Complete the following:
(a) Repeat everything in the pregnancy article from "And then Riley, who" down to "do the same.", word for word.
(b) Answer from the article on pregnancy mindset:
(i) What does Riley work as?
(ii) What is the title of her book?
(iii) In what year did she graduate from Kaneland High School?

──────── Document text

ELBURN—When Amy Shoop Riley was pregnant with her daughter McKenzie, every time someone asked, “how do you feel?” she assumed they were really asking, “how badly do you feel?”
She assumed she was going to have back pain. Swollen ankles. Raging hormones.
And then Riley, who works as a life coach, realized that it wasn’t pregnancy that was making her miserable—it was her mindset.
“I wasn’t trying to pretend that I was excited about some aspects of pregnancy when I wasn’t,” she said. “But I knew from my coaching that a lot of it is mindset; that it’s what we expect and assume is going to happen.”
She decided to commit herself to enjoying her pregnancy as much as she could. So what if she didn’t know other women who had traveled while pregnant? She went on a cruise. So what if people were constantly asking her how she felt? Maybe they just cared.
Riley said she went from being “pretty cynical about pregnancy” to “loving pregnancy”—and then she wrote a book, “Loving the Pregnant You,” trying to help other women struggling with their changing bodies and lives do the same.
“After I had my daughter, somebody said to me, ‘you should write a book, because you went from being completely cynical to loving pregnancy.’ And I thought, ‘Who cares what I did? Why would it work for the next woman?’” Riley said. “But the idea of writing a book didn’t go away. And about a year later, I got the idea of interviewing a bunch of women about how they approached challenging situations in their pregnancy. I thought it would be helpful to have a collection of stories.”
Though the book was just published on April 25, it took four years for Riley to gather those stories. The former Elburn resident and 1989 Kaneland High School graduate interviewed dozens of women about how they approached challenging situations in their pregnancy. The book encourages women to avoid what Riley calls “the perfection trap.”
“There’s this pressure because people typically know that you’re pregnant,” Riley said. “You have this belly that tips people off, and they feel like they know about it and can talk about it. ‘How much weight is she gaining?’ ‘When is she due?’ You begin to feel like you’re being watched. It’s easy to think, ‘it’s nine months. I’m going to pull up my bootstraps and do it exactly right.’ But it’s not about doing it right. It’s about doing what’s right for you and empowering for you.”
Much of that empowerment comes from realizing that there are more than two possible options to many of pregnancy’s dilemmas, Riley said.
“So much of it boils down to taking people away from the ‘should’ thinking, or from thinking that their options are either A or B,” she said. “You can’t decide whether to have an epidural or not? Well, are there other ways to look at that? Do you want to look into other types of pain medicine and pain management? Do you want to look at that you’ll only get an epidural if these kinds of circumstances come up? Sometimes we freak out if we don’t know. But it’s OK, because (first-time moms) have never done this before. I’m about encouraging people to look at their reactions and what works for them.”

────────────────
──────── Information shown

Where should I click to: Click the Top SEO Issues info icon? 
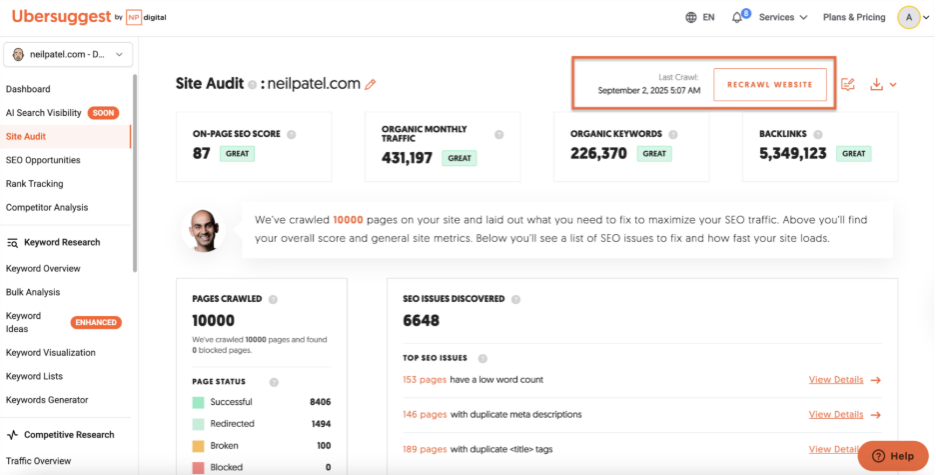pyautogui.click(x=482, y=359)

────────────────

Exercise results:
(a)
And then Riley, who works as a life coach, realized that it wasn’t pregnancy that was making her miserable—it was her mindset.
“I wasn’t trying to pretend that I was excited about some aspects of pregnancy when I wasn’t,” she said. “But I knew from my coaching that a lot of it is mindset; that it’s what we expect and assume is going to happen.”
She decided to commit herself to enjoying her pregnancy as much as she could. So what if she didn’t know other women who had traveled while pregnant? She went on a cruise. So what if people were constantly asking her how she felt? Maybe they just cared.
Riley said she went from being “pretty cynical about pregnancy” to “loving pregnancy”—and then she wrote a book, “Loving the Pregnant You,” trying to help other women struggling with their changing bodies and lives do the same.

(b)
(i) A life coach
(ii) "Loving the Pregnant You"
(iii) 1989